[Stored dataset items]
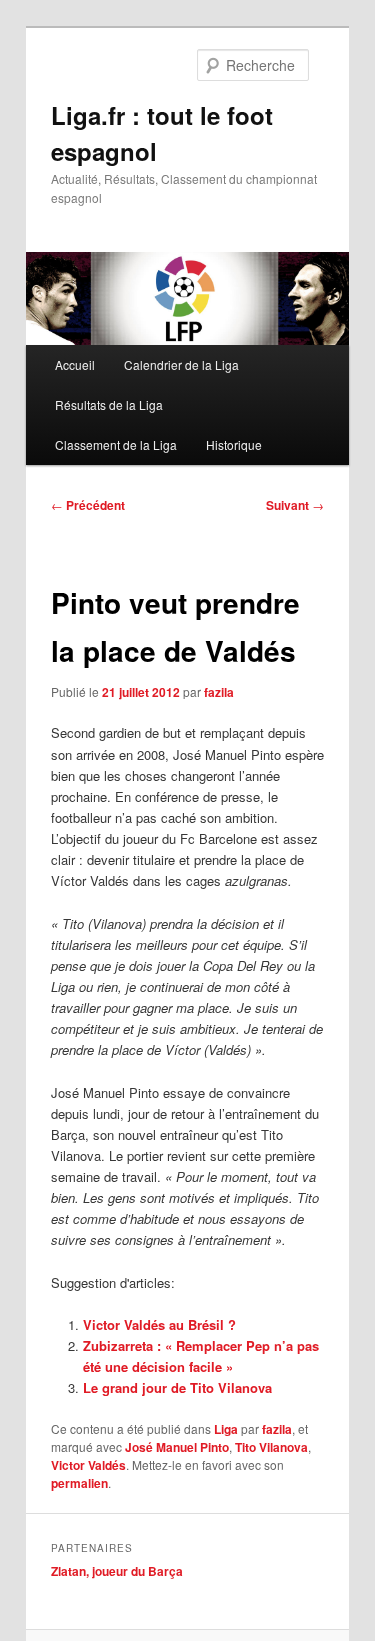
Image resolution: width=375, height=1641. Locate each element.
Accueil (75, 364)
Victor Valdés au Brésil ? (159, 1324)
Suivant (295, 505)
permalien (79, 1483)
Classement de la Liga (116, 444)
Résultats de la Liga (109, 404)
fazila (219, 692)
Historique (234, 444)
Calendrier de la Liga (181, 364)
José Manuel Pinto (177, 1447)
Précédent (88, 505)
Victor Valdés (88, 1465)
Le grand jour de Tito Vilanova (177, 1387)
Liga (226, 1429)
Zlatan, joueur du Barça (117, 1571)
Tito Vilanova (271, 1447)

_Task goal_. Give an exact copy of the entries, excluding all pictures.

_Reply_.
Image resolution: width=375, height=1641. Locate each element.
Accueil (75, 364)
Victor Valdés au Brésil ? (159, 1324)
Suivant (295, 505)
permalien (79, 1483)
Classement de la Liga (116, 444)
Résultats de la Liga (109, 404)
fazila (219, 692)
Historique (234, 444)
Calendrier de la Liga (181, 364)
José Manuel Pinto (177, 1447)
Précédent (88, 505)
Victor Valdés (88, 1465)
Le grand jour de Tito Vilanova (177, 1387)
Liga (226, 1429)
Zlatan, joueur du Barça (117, 1571)
Tito Vilanova (271, 1447)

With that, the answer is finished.